Phillip already gave a great overview of how how most bots operate, but I just wanted to cover things in a little more detail, as I have a bit of personal experience developing on or for all the types of bots he covered.
In Runescape, there was a large project (RSBot) that would copy the contents of memory from the Runescape client into its local memory, where it could then view the entire state of the game with no risk of the client catching on. It required a bit of reverse engineering to determine where in memory to look in order to find the pointers to the data, but once they had done so, they exposed an API to take advantage of the information. It would know exactly what was where in the world by getting the coordinates of an object and then transforming them with the camera transform matrix to get the on-screen position. The hit masks were also readable, so it was trivial to determine exactly what range to move the mouse into in order to get a desired result.
The bot provided a bunch of debugging information, such as annotations that told the developer which tile coordinates are where, which ID this object has, what ID belongs to a given item, etc. This information could then be used to make bots. The actual process of making the bot scripts was actually quite simple. The framework provided many utility functions, such as
mouse_move(x,y) which would perform the specified actions in a somewhat believable way (moving the mouse along a random spline, repeatedly moving via both the minimap and screen, and so on)

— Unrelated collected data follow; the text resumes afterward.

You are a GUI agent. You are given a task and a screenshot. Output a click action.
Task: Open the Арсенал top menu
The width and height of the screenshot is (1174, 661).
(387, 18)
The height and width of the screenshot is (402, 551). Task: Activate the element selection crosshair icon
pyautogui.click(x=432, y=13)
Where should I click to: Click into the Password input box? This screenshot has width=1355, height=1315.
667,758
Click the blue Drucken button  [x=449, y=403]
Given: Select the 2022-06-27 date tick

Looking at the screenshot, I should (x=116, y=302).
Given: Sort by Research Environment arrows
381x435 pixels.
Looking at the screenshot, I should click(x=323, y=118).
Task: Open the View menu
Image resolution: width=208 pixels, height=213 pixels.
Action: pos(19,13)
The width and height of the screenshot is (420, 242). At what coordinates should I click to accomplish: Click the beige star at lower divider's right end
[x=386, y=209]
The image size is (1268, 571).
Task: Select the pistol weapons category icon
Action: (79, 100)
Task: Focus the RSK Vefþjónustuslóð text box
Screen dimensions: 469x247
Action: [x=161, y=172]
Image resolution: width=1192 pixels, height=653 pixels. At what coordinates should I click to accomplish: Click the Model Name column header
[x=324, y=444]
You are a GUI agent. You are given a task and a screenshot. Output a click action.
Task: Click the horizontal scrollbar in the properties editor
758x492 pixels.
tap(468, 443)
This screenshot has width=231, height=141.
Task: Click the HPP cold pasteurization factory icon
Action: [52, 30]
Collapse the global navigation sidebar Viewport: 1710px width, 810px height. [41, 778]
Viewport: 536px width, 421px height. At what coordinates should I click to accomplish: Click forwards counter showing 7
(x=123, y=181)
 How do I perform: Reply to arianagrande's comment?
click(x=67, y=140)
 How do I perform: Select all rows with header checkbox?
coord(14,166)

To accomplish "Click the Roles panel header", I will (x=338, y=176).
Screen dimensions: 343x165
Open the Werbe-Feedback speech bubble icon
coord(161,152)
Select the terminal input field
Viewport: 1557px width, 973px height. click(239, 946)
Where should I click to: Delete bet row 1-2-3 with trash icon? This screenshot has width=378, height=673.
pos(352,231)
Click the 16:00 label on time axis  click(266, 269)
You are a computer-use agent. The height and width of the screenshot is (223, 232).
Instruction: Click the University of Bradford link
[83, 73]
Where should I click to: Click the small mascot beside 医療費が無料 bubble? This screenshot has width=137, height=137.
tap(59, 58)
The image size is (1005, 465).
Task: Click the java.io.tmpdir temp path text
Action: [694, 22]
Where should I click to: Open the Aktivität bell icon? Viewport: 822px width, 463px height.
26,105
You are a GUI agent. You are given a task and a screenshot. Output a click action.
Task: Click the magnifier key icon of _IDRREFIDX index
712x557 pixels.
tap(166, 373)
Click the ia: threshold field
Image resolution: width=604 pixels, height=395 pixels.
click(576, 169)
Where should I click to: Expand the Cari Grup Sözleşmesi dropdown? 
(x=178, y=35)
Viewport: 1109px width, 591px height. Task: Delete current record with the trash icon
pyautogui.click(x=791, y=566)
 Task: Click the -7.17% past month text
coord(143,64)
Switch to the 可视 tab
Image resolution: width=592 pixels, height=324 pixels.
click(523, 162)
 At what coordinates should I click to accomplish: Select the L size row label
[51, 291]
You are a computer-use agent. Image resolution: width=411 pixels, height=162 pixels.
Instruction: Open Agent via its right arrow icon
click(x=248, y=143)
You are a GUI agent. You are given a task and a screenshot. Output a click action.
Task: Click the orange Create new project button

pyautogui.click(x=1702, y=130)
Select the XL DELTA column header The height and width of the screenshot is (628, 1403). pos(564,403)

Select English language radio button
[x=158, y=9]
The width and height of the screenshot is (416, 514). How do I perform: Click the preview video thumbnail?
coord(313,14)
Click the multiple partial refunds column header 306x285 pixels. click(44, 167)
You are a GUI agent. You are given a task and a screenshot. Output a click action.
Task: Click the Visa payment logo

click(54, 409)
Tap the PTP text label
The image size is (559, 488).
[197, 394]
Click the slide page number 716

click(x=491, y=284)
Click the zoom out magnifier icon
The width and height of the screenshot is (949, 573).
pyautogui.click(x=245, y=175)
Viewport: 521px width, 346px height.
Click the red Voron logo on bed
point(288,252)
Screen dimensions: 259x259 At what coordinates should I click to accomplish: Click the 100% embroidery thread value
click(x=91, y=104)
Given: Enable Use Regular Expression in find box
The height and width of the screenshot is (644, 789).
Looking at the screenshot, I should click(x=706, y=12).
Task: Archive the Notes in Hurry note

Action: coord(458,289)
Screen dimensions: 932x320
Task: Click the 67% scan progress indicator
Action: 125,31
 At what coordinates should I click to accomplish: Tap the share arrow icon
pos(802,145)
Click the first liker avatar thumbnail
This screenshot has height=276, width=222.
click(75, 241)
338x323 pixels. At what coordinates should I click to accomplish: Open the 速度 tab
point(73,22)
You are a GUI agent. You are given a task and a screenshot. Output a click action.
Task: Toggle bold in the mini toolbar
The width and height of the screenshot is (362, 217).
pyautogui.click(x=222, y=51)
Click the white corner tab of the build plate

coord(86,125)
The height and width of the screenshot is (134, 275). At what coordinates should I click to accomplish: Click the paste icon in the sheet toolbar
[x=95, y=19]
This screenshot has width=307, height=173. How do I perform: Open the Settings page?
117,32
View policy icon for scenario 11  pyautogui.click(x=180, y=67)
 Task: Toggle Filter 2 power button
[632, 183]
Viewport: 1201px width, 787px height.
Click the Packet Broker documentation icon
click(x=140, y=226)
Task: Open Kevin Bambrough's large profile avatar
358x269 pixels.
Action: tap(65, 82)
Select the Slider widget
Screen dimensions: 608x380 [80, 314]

Also in Runescape, you have the option of drastically reducing the quality of the graphics. It was actually pretty easy to make certain kinds of bots by filming the screen and applying some basic computer vision concepts in order to construct a model of the world. I made both a curse bot and smelting bot using this technique, both of which worked quite well. It would just take the frame, increase the saturation as much as it could, and then try to extract patterns from it which it could then generate a probability map for click zones.
In the case of the curse bot, the target was a lesser demon, which is just a huge red thing, which is trivial to find. In the case of the smelting bot, it would look for a small orange trapezoid surrounded by grey, and that would be the furnace. It would also try to find a large, light-grey 'L' shape, which would be the bank desk. That was just done with downscaling and basic heuristics. It could also orient itself with the handy compass next to the minimap, so it could orient the camera in a more reliable position to find the target objects.
In various Nexon games, the servers are very trusting of the clients. I abused this a ton in Maplestory by modifying maps to remove hazards or add warps so that a bot doesn't have to be nearly as sophisticated. I would also monitor the traffic to and from the server in order to build a model of the world which could then be used to quickly find and kill monsters.
Once I realized that I didn't actually play MMOs anymore and just automated them, I decided to stop playing altogether. If I wasn't as worried about exposing myself legally, I could have probably made a killing selling MMO bots, but I really didn't want to get sued. That is why I spend my time doing real programming these days!